Filmglamour. Durch vehementen Einspruch der Engländer und die Drohung der Schweizer, auszutreten und eine ausschließlich dem Skirennsport verpflichtete Gegeninstitution zu gründen, kapitulierte das Komitee 1930 und fügte den Statuten bei einer Konferenz in Oslo einen einzigen, resignativen Satz bei: „Abfahrts- und Slalomrennen können ausgerichtet werden.“ Ein Satz, der eine kopernikanische Wende für die Geschichte des Wintersports einläuten sollte. Zur gleichen Zeit hatte die Glamourbranche des Films die Welt des Skisports als perfektes Transportmittel für Abenteuer, Romanze, Courage und atemberaubende Naturaufnahmen für sich entdeckt.

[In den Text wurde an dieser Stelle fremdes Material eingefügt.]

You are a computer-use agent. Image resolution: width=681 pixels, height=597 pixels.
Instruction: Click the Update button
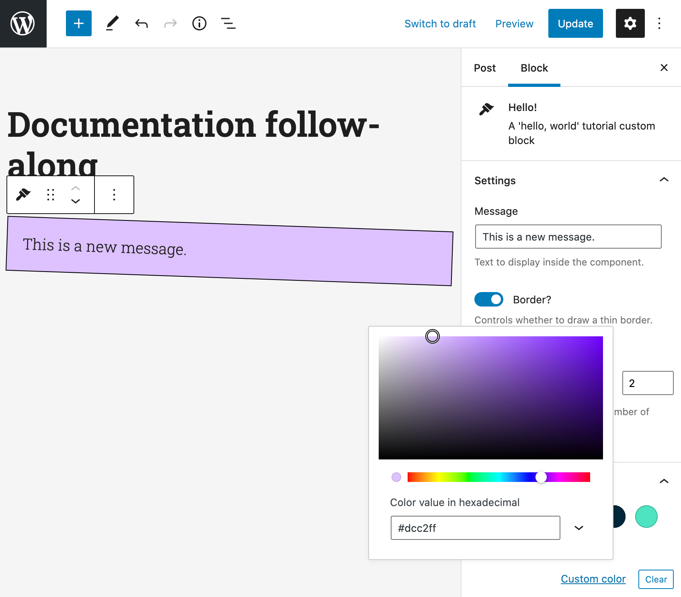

Der heute 98-jährige Tiroler Guzzi Lantschner beschreibt in der Dokumentation „Ski Heil“ die „weiße Rauschstimmung“, die Anfang der dreißiger Jahre rund um den Kreis des Arlberger Skipioniers Hannes Schneider herrschte. Das damals 21-jährige Ausnahmetalent aus dem angesehenen Innsbrucker Lantschner-Clan fiel dem deutschen Geologen und Filmpionier Arnold Fank sofort durch seinen eleganten und verwegenen Stil auf. Der kernige Typ mit den markanten Zügen erschien als ideale Ergänzung für das Protagonistenpaar im später kommerziell äußerst erfolgreichen Abenteuerstreifen „Der weiße Rausch“: Hannes Schneider, der zuvor für den Filmvisionär Fank schon in „Der große Sprung“ und „Das Wunder der Schneeschuhe“ gespielt hatte, agierte als schneidiger Skilehrer, der einer frechen „Winterfrischler“-Göre aus Berlin die Bretter nahebringen soll. Diesen Part gab Hitlers spätere Propagandafilmerin, die damals 29-jährige Leni Riefenstahl, die sich mit der Schauspielgage vom „Weißen Rausch“ die Produktion ihres ersten Spielfilms („Das blaue Licht“) ermöglichte. Im Zuge der heroischen Skifilme, denen Hitler-Liebling Riefenstahl nicht nur durch wagemutige Ski- und Bergakrobatik erotischen Pep verlieh, fing auch der spä­tere „Führer“ Feuer für den Skisport und erkannte dessen magische Massenwirksamkeit. „Wenn wir einmal an die Macht kommen“, hatte er ihr bereits 1932 erklärt, „dann werden Sie unsere Filme machen.“

Gustav „Guzzi“ Lantschner avancierte zum Protegé der vom Ehrgeiz getriebenen Schauspielerin, die sich längst für eine Karriere als Filmerin entschieden hatte. „Die Riefenstahl war sehr, sehr aufgeschlossen“, spielt Lantschner nicht ohne Schalk auf Riefenstahls Arbeitsbeziehungsreichtum an, „man ist mit ihr sehr leicht in Kontakt gekommen. Wir sind ja damals über die Dächer von drei Hütten hintereinander gesprungen. Das hat die schon alle sehr beeindruckt.“ Neben seiner Rennsportkarriere – Lantschner war 1932 der erste österreichische Abfahrtsweltmeister in Cortina D’Ampezzo – erlernte er unter Riefenstahls Fittichen das Filmhandwerk.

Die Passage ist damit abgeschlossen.